Aug 25, 2013

No Medicaid Health Homes for Ohio

Ohio is backing off plans to add primary care clinics to its network of community mental health centers. The plan for so-called Medicaid Health Homes failed because it adds unrecoverable expense to a system where every single dollar is already tied up.

This should not come as much of a surprise for people familiar with Ohio Medicaid payment issues. I’ve served on the governing board of a neighborhood health clinic, a Federally Qualified Health Center (FQHC). Even with the enhanced payments we received under this program, we could never find a way to add mental health or addiction treatment to our standard menu of primary care services. I attended workshops and seminars to learn how to parse primary care organization billing codes, but what we found is that the system won’t support what actually works. When a person comes in for a primary care visit, the clinic can't bill for a mental health visit the same day. 

Ohio mental health organizations have a different set of technical problems. Years ago, the state obtained a federal waiver that carved out mental health from mainstream Medicaid. This made Ohio mental health and addiction services operate on a pre-allocated cost-reimbursement basis, not fee-for-service. Every dollar within an agency budget is tagged for service delivery based on service capacity estimates. The main management dynamic is utilization of the Medicaid budget allocation. Unspent dollars are reclaimed through an audit process, so there is no margin left over for success or experimentation. Because every dollar within an agency is already allocated, every new service requires new funding.

This provider funding dynamic prizes stability, not innovation. Competition is suppressed. Ohio Medicaid mental health contracts are no-bid contracts. In many communities there’s an undercurrent of cronyism. Provider executives get cozy with local politicians and mental health board members to make sure their agencies stay in the game. Agencies that provide a service at lower cost don’t win, and new providers are frozen out.

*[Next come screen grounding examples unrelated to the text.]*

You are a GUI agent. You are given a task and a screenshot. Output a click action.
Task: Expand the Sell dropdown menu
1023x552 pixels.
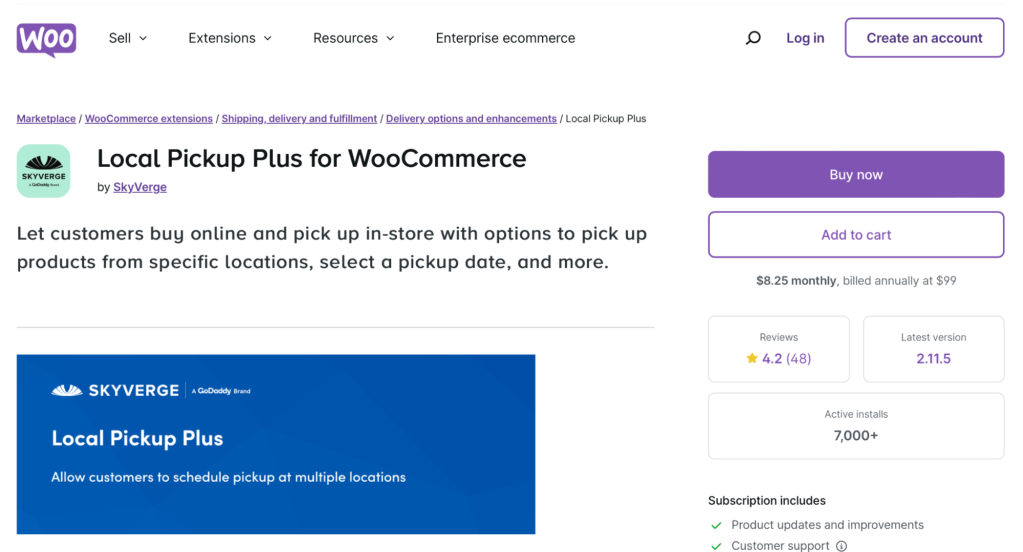pos(128,38)
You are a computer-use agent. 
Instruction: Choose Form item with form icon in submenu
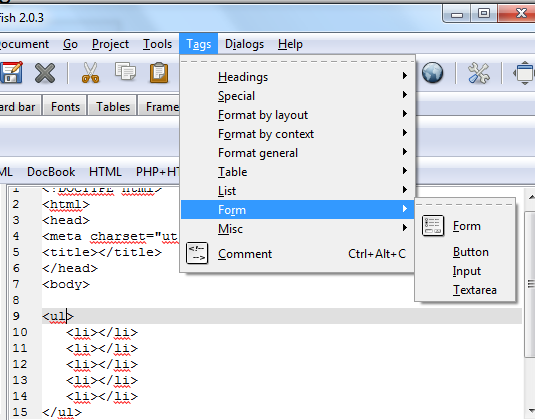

Adding primary care to mental health agencies also requires service efficiencies the population served makes difficult to sustain. Ohio Medicaid primary care is organized around fee-for-service reimbursement based on procedural billing codes. The codes provide about enough money for each encounter if the staff ratios are figured correctly, but the medical team must keep to a fast schedule, and every patient must have Medicaid or another insurance coverage. Unfortunately, people with mental illness usually take more time to serve. This makes it impossible to maintain the brisk pace that generates enough revenue to sustain the primary care effort long-term.